YOUR OBJECTIVE
Print the lines that run from the line with "Given: Maximize the Part_Ex sketch window" to the line with "Given: Click the bullet point in Tips banner", keeping both end lines, exactly as they appear in the entries below, and nothing else.

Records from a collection
#####
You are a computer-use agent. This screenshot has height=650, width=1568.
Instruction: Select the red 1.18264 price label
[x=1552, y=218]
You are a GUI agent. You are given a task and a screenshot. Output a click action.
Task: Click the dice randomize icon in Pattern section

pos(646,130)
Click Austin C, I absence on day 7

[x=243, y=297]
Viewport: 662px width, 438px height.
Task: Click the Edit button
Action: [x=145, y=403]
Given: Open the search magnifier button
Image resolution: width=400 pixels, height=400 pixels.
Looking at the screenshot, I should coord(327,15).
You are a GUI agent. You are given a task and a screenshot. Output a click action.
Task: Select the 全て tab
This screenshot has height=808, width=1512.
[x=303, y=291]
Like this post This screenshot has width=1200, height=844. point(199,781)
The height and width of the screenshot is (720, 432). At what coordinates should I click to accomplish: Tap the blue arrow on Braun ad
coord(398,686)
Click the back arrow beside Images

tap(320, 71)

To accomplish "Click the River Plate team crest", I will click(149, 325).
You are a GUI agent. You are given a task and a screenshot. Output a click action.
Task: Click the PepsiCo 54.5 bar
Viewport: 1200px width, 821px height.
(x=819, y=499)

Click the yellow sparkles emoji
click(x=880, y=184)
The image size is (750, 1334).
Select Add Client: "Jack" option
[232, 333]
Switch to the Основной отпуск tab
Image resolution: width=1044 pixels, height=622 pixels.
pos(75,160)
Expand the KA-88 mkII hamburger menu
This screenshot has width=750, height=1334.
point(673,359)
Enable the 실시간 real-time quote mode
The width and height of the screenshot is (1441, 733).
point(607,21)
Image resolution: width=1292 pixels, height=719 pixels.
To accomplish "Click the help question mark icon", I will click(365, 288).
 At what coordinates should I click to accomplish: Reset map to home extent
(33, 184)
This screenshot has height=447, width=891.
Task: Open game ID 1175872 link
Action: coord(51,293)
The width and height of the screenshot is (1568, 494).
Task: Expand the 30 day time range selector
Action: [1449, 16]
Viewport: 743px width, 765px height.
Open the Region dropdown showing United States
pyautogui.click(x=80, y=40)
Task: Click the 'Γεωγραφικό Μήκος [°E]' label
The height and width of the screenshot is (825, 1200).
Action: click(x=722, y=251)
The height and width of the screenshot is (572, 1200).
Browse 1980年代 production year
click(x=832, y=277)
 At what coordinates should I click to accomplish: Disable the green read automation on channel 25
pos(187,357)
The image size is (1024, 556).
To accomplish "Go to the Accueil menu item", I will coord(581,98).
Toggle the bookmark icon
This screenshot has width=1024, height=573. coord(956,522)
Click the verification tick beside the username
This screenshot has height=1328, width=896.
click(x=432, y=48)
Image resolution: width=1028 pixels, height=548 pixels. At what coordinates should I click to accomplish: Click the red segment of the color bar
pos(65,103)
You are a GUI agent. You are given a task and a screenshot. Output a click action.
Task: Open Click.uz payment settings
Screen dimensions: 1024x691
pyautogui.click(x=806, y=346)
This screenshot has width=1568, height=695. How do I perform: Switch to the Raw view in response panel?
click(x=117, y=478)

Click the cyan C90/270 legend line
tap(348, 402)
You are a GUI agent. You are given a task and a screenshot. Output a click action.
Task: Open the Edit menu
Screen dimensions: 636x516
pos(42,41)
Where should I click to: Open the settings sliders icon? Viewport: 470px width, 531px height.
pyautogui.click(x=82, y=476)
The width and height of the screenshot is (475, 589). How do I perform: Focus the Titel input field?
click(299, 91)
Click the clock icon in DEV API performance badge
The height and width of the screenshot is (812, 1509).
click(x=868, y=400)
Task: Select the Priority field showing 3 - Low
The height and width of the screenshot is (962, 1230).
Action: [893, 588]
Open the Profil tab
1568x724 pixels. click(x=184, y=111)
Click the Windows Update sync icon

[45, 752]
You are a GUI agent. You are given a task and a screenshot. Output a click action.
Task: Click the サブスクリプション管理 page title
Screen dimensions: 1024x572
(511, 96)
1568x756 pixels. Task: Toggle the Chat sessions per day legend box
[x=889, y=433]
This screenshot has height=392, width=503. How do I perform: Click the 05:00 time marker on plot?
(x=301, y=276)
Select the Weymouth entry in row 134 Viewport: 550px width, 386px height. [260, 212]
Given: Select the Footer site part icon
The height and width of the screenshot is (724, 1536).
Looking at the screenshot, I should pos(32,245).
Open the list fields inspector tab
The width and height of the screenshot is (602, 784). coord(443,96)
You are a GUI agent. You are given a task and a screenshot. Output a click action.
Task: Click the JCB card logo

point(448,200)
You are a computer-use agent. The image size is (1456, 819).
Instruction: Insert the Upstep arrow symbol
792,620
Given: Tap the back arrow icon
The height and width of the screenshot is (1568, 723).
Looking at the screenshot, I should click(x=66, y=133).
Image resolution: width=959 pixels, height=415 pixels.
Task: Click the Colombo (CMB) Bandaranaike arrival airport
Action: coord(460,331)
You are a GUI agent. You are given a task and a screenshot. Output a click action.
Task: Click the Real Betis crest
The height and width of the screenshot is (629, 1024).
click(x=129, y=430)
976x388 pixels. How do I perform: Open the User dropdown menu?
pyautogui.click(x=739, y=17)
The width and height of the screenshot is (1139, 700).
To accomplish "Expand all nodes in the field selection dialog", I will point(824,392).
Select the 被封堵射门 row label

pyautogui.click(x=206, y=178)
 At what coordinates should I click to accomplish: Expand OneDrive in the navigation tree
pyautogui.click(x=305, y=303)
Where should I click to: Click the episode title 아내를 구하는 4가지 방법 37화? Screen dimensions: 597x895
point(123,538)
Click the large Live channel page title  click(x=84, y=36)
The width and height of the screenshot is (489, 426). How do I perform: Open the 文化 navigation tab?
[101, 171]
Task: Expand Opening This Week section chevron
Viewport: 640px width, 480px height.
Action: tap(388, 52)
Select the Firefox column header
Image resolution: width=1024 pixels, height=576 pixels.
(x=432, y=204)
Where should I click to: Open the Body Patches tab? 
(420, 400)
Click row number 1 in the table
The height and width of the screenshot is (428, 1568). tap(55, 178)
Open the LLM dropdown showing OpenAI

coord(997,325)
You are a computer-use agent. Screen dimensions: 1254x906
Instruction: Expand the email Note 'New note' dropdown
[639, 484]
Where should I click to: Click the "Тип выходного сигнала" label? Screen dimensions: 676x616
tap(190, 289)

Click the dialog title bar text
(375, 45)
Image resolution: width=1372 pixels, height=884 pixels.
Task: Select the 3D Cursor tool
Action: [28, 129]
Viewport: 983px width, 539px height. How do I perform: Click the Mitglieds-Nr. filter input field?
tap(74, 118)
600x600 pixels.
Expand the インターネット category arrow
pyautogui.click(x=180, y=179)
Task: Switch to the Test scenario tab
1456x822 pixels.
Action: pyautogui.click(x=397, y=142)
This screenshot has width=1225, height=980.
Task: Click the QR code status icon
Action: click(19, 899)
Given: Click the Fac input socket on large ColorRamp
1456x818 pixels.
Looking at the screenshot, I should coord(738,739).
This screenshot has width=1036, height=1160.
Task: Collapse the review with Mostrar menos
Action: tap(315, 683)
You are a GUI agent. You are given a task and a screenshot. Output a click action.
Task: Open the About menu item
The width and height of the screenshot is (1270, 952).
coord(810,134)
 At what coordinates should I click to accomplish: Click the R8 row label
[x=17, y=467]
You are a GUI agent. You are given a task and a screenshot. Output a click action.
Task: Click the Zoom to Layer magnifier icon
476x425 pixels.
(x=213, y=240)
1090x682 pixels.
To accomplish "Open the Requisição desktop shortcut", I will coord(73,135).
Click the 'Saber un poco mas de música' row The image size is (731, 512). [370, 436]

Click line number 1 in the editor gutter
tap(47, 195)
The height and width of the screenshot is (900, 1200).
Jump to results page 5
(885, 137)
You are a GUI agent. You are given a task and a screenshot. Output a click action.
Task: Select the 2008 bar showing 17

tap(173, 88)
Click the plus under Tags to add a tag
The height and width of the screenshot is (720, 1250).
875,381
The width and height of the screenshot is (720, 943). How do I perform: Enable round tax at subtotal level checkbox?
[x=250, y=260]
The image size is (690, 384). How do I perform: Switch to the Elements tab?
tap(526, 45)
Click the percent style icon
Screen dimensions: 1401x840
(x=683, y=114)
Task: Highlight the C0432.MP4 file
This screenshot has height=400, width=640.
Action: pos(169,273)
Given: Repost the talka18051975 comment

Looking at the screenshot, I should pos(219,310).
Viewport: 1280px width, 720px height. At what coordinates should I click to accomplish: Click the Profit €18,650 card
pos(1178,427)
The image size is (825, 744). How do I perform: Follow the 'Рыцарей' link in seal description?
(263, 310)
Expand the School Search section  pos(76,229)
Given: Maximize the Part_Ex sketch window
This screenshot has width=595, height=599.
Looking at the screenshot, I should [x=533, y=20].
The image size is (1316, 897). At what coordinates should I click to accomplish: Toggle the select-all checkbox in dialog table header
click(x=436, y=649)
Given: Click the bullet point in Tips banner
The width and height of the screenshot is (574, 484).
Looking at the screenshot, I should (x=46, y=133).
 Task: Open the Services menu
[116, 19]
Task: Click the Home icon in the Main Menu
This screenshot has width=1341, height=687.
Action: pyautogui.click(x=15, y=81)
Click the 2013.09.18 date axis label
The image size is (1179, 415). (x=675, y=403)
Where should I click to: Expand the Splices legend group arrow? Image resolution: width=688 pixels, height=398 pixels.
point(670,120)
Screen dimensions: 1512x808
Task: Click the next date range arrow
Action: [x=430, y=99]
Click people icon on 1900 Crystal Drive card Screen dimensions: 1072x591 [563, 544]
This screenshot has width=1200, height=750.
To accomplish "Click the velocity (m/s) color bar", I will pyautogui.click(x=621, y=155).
#####
RESPONSE
Given: Maximize the Part_Ex sketch window
This screenshot has width=595, height=599.
Looking at the screenshot, I should [x=533, y=20].
The image size is (1316, 897). At what coordinates should I click to accomplish: Toggle the select-all checkbox in dialog table header
click(x=436, y=649)
Given: Click the bullet point in Tips banner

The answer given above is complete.